Characters… in general. The character development overall is very well done. Ever read a book where the author can accomplish more character building in a passage than some authors can achieve in an entire book? Like I said before, it just feels effortless. Not that I’m trying to diminish all the hard work Khanani’s put into her characters (because it’s evident that quite a lot of work went into this book), but to me, her characters just live on the page, like the characters just jumped straight from her brain to the keyboard, fully-formed and breathing.
World. So, I love this world. (What? Are you really surprised with the way I’ve been gushing?) As I understand it, though all three of Khanani’s works have had different protagonists in separate series, it is all set within the same world.
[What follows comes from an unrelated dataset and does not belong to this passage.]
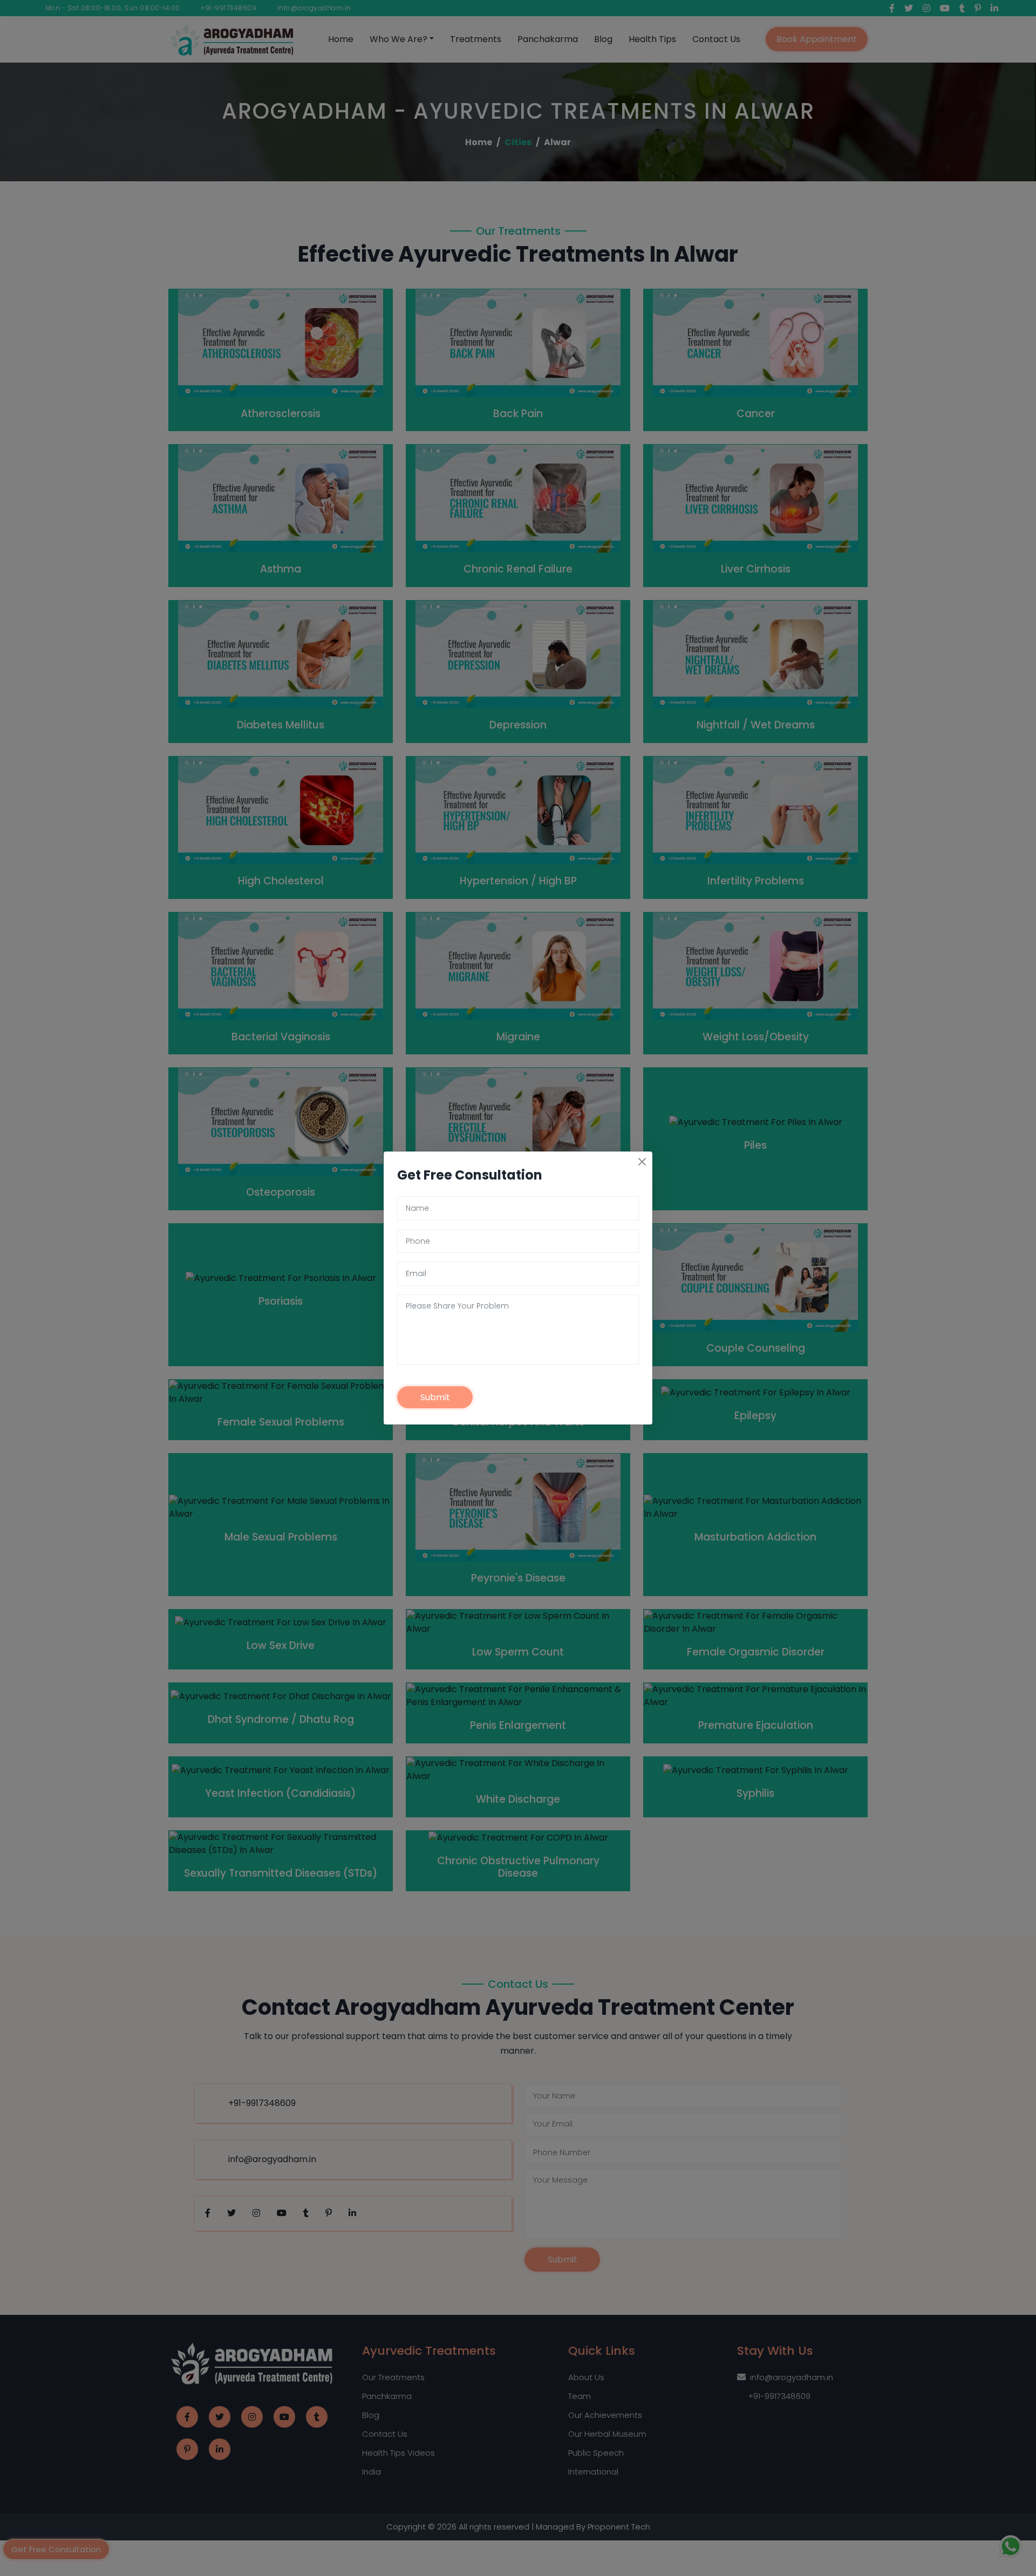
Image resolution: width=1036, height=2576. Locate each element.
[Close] (642, 1161)
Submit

Even without having read the previous two books, it’s a well-constructed world that feels vast in scope. Having read the other two books, it just makes me feel jump-up-and-down-happy-to-my-toes excited. Every books gives an even broader glimpse of the world – it’s wonderfully diverse, with different cultures, peoples, worldviews, customs and rules. As a whole it’s mysterious, magical, with quite a varied history, with great evils, looming threats, danger, but also marked by everyday acts of kindness, heroism, magic, and beauty. It’s a fairy tale world, but it’s also a world that is filled with a lot of realism and authenticity. It’s fantastic, and I cannot wait to see more.
Plot. Sunbolt was very much the journey of Tomi finding out who she is and just what she’s capable of. Her limits, physically and emotionally, are greatly tested throughout this book as the fast-paced plot throws her (and the reader) from one adventure into the next. This book, at 135 pages, is technically a novella, but the amount of action in this book is tremendous. In fact, when I was done, I felt as though I had just completed a full-length novel; seriously, the amount of story that is crammed in this novella is amazing and impressive. What’s even more amazing is how naturally it flows, never feeling rushed, or hurried or underdeveloped. It’s just good, well-paced story-telling.
Overall. Intisar Khanani’s Sunbolt is magically delicious and has found a home on my “favorites” shelf.